Saat ia sedang beraksi mengencangkan ikatan-ikatan banner yang ada di dinding luar gedung, beberapa van hitam yang didalamnya berisi beberapa orang dengan mengenakan topeng biru melaju mendekat ke arah gedung. Sementara itu, di dalam salah satu kamar gedung, Se-Joon masuk ke dalam dan mendapati wanita simpanannya sudah menunggu dengan menuangkan anggur. Setelah sempat sejenak melampiaskan kangennya, Se-Joon menghentikan aktivitas mereka sejenak untuk menyimak siaran langsung mengenai istrinya, Choi Yoo-Jin (Song Yoon-A), yang sedang diwawancarai seputar kegiatannya dalam mendukung kampanye suaminya.
Di parkiran mobil, pasukan bertopeng biru mulai bergerak masuk ke dalam gedung.

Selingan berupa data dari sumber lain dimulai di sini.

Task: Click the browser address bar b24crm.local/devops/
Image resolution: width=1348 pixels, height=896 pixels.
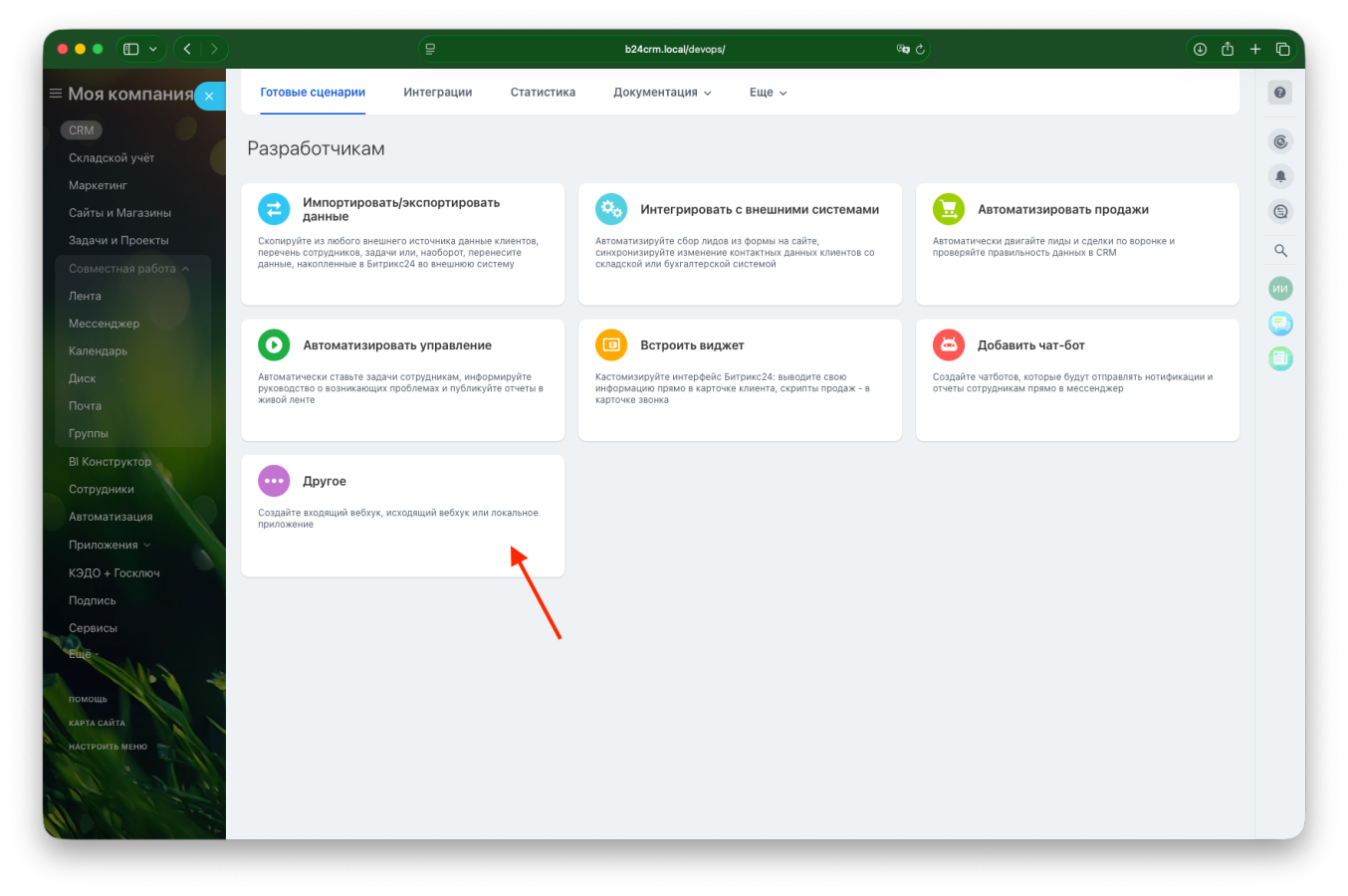Action: [x=675, y=49]
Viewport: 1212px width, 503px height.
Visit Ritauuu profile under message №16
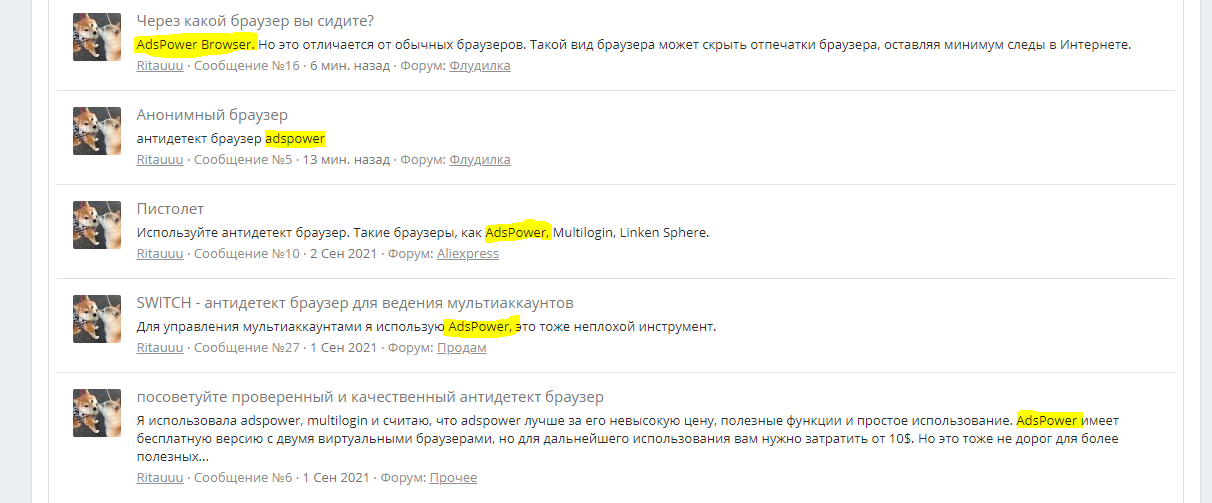pos(160,66)
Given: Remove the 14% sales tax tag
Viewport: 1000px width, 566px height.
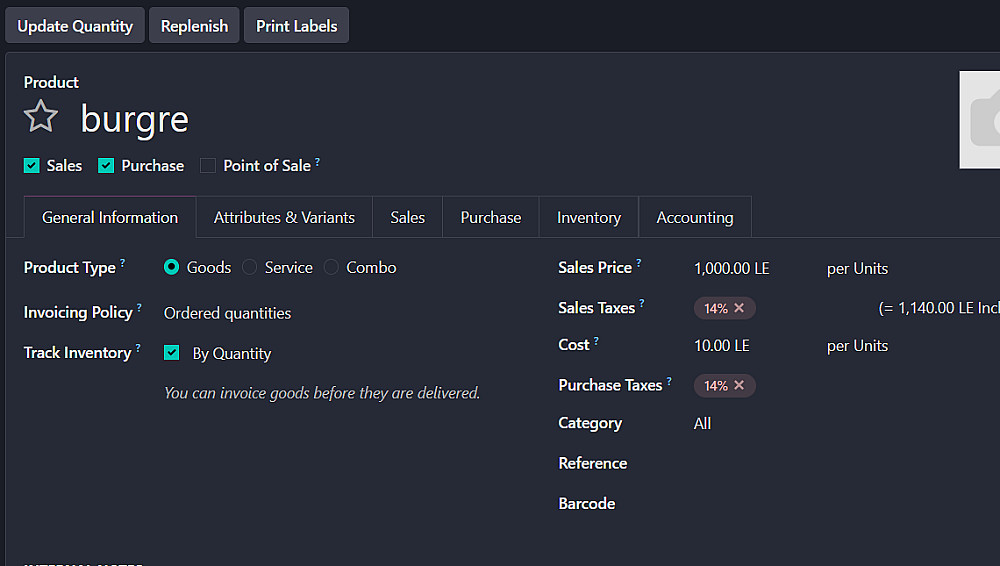Looking at the screenshot, I should 739,308.
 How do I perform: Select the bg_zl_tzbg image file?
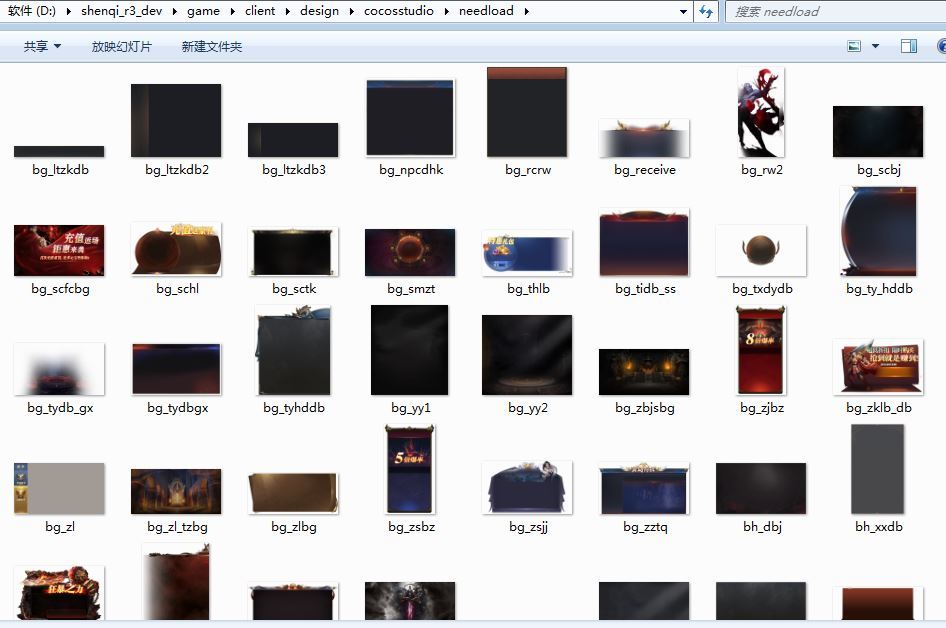(176, 491)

Se-Joon masih asyik menonton istrinya, yang terlihat cukup rendah diri dan humble di dalam interview tersebut. Selingkuhannya akhirnya tidak sabar lagi dan lantas mematikan layar televisi tersebut. Se-Joon membalasnya dengan ciuman yang mesra dan penuh gairah.
Sementara keduanya memadu kasih, pasukan bertopeng biru sudah semakin bergerak masuk ke dalam gedung. Saat itu Se-Joon baru menyadari keberadaan Je-Ha yang sedang membenarkan tali pengikat banner. Je-Ha sendiri sama kagetnya karena ia juga baru memperhatikan kamar tempat ia berada saat itu. Se-Joon segera menghentikan ciumannya dan meminta kekasihnya untuk menutup tirai jendela. Tanpa disangka, tiba-tiba ia mulai merasa pusing dan tak sadarkan diri beberapa saat kemudian. Kekasihnya tersenyum dan memintanya tidak perlu khawatir karena sebentar lagi semua akan berakhir. Ia lantas mengedipkan mata ke arah Je-Ha dan menutup tirai jendela.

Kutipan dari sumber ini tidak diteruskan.